Selection Bias
The Psychology Behind It
To know the truth about a group (e.g., "Do Americans like pizza?"), you need a random sample. If you only ask people inside a pizza restaurant, your data is garbage. That is selection bias.
It happens because true randomness is hard. We naturally sample what is convenient, available, or willing. This creates a "distorted mirror" where we think we are seeing the world, but we are only seeing a specific slice of it.
Real-World Examples
The 1936 Literary Digest Poll
The magazine polled 2.4 million people and predicted Alf Landon would beat FDR in a landslide. FDR won. Why? The magazine polled its subscribers, car owners, and telephone users. In 1936 (the Great Depression), these were the rich. They selected a wealthy sample that hated FDR, ignoring the poor majority.
Online Reviews
Product reviews are heavily biased. Who writes a review? People who loved it (5 stars) or people who hated it (1 star). The vast middle ground of people who thought it was "okay" don't bother writing.

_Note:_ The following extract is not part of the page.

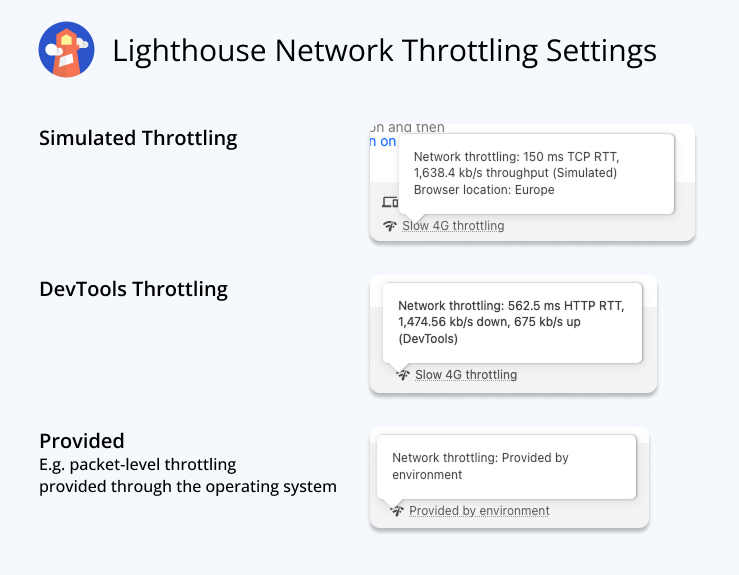Click the partially hidden device icon
The width and height of the screenshot is (739, 575).
[391, 203]
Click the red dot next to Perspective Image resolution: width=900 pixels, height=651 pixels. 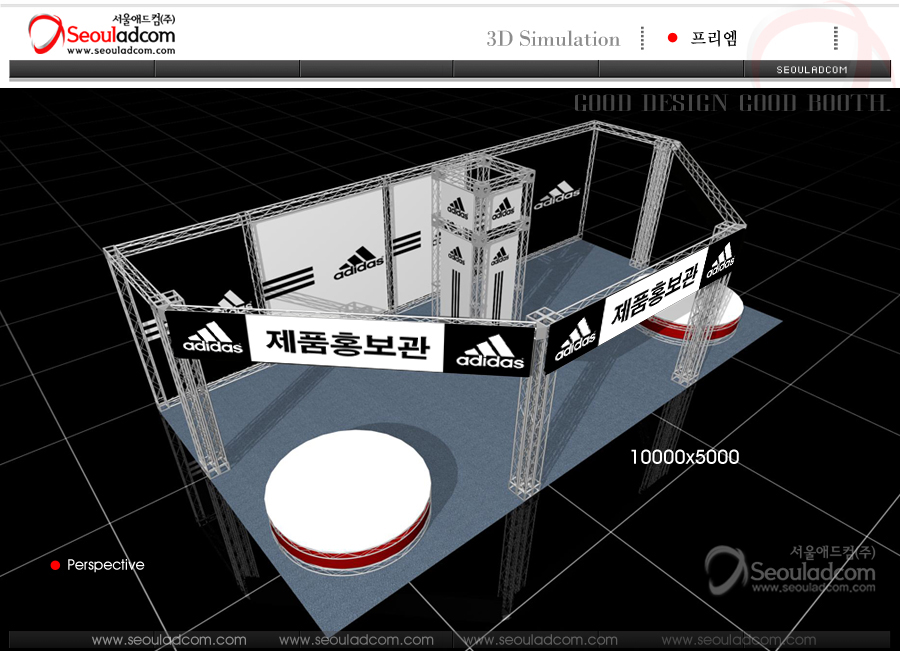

Thus, reviews show a polarized world that doesn't exist.
Medical Studies
If a study on a new weight-loss drug recruits volunteers, it gets people who are motivated to lose weight. The drug might work for them but fail for the unmotivated general population.
Consequences
Selection bias can lead to:
- False Conclusions: We believe things are true that are only true for a specific subgroup.
- Bad Policy: Laws are passed based on the loud voices of a selected few (lobbyists, activists) rather than the silent majority.
- Algorithm Bias: AI trained on biased data (e.g., resumes of mostly men) will learn to replicate that bias (hiring only men).
How to Mitigate It
Randomize, randomize, randomize.
- Random Sampling: Ensure every member of the population has an equal chance of being selected.
- Check the Source: Ask, "Who is in this dataset? Who is excluded? Why?"
- Weighting: If you know your sample is biased (e.g., too many men), mathematically weight the data to represent the true population.
Conclusion
Selection bias reminds us that "data" is not "truth." Data is only as good as the method used to collect it. If the net is flawed, the catch will be flawed.